> [The task]: Show each line of the records below where the word "dialog" occurs.

> [Task inputs]:

== Segment start ==

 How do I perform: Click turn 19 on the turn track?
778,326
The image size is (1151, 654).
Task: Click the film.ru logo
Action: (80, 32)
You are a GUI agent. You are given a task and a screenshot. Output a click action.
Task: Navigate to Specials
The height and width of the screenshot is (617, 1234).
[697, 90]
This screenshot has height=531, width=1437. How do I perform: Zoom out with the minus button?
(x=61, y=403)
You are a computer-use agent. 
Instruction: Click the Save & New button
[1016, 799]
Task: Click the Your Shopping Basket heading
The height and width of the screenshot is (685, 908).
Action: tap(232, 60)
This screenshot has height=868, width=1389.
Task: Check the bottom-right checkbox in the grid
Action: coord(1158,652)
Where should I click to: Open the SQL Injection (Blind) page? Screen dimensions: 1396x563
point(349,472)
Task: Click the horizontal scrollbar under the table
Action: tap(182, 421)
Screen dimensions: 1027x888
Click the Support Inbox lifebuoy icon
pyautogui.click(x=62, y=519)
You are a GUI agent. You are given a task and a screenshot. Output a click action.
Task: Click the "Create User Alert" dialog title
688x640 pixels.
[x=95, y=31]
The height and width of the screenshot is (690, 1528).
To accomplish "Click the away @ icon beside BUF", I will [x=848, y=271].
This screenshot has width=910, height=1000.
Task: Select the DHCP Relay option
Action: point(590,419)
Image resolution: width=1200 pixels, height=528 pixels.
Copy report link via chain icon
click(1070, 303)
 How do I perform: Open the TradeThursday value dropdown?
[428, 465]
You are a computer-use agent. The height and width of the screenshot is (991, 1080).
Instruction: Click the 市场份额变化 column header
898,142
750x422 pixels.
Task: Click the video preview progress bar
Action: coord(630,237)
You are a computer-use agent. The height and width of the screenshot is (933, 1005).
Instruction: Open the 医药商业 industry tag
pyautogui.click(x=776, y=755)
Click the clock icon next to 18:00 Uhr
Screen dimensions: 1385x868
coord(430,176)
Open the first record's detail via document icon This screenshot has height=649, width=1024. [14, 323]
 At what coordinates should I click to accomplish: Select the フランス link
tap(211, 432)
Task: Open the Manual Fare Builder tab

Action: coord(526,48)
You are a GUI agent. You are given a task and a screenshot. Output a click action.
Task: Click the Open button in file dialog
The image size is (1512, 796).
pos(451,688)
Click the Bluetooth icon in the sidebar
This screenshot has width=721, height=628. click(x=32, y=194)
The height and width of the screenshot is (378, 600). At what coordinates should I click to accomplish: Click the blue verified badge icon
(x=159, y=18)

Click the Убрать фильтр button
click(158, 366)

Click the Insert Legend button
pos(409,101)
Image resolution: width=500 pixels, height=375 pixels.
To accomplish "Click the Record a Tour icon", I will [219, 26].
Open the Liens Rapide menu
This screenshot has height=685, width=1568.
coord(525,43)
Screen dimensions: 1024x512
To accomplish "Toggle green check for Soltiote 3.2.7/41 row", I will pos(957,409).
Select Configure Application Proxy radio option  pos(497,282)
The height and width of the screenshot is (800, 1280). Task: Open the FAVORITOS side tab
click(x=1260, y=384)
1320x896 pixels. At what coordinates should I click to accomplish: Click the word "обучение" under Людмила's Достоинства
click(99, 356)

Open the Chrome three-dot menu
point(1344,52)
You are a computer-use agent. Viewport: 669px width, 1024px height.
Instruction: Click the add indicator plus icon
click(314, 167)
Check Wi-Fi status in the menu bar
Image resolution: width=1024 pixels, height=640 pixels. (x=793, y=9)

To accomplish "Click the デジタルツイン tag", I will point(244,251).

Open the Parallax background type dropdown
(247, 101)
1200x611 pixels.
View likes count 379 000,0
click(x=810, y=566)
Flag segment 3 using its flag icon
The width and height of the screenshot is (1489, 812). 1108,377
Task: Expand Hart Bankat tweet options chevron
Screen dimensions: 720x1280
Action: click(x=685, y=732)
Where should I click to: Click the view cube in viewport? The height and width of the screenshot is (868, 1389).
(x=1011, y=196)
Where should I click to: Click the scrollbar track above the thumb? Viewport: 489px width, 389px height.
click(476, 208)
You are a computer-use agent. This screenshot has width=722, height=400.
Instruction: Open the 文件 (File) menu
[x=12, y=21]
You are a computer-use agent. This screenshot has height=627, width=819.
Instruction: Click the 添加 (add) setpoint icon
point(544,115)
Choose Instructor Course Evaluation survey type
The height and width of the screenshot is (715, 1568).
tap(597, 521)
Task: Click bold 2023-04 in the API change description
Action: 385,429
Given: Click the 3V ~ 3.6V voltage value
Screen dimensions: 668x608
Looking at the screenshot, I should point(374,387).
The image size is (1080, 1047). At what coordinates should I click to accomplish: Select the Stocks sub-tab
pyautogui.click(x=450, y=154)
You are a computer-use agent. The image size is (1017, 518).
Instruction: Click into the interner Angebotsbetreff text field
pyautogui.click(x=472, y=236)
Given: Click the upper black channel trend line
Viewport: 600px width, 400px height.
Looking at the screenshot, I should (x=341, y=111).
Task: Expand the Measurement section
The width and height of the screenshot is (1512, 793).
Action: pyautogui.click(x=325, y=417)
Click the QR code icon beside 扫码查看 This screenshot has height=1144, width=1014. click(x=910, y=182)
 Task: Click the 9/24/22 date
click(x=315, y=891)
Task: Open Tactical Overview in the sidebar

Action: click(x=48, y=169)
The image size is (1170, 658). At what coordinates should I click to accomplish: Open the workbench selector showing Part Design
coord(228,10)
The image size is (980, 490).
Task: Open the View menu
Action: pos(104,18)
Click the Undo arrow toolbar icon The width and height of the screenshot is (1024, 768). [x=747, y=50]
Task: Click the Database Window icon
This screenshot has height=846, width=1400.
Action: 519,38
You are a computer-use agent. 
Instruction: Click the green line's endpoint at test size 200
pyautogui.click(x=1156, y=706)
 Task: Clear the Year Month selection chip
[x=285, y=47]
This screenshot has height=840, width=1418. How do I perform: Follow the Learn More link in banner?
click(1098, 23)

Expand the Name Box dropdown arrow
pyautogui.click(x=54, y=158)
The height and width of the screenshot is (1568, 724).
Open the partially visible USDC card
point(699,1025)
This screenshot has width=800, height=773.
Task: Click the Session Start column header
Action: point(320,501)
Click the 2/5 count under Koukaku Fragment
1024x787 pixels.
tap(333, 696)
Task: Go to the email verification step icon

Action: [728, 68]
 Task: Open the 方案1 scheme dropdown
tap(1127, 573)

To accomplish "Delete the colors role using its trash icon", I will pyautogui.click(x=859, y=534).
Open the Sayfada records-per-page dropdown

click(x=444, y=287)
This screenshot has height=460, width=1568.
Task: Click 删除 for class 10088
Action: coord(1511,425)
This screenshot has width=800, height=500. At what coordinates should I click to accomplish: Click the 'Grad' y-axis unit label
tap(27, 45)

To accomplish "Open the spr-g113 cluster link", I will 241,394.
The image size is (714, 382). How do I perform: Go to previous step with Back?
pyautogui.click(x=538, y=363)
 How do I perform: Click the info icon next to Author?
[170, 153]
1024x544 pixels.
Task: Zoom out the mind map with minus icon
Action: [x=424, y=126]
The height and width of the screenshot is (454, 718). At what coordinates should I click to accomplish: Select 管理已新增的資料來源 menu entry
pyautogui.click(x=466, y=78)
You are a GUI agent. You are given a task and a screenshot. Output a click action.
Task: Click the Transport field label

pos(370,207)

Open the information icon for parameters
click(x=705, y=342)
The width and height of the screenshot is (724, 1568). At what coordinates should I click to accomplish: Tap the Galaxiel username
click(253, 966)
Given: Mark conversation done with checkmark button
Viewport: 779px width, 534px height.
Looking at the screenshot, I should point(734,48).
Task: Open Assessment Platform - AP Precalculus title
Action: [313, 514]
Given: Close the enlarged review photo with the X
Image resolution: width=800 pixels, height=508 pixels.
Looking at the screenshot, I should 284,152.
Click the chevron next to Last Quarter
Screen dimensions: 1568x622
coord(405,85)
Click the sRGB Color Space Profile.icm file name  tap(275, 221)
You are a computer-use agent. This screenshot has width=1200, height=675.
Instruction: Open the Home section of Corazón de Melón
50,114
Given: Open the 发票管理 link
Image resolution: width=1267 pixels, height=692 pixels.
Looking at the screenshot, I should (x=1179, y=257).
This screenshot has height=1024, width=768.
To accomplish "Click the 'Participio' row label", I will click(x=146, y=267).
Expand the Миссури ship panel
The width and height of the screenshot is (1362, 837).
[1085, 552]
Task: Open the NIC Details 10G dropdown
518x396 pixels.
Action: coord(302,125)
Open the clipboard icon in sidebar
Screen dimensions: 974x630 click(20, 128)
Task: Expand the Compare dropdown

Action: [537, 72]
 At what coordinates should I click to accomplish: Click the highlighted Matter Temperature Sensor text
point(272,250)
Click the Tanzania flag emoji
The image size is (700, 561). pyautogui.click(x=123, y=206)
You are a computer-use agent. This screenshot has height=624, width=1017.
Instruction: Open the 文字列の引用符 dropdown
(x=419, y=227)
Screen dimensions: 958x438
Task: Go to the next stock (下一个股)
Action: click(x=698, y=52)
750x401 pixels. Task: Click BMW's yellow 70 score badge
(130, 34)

== Segment end ==

> [Response to this task]:
Task: Click the "Create User Alert" dialog title
Task: Click the Open button in file dialog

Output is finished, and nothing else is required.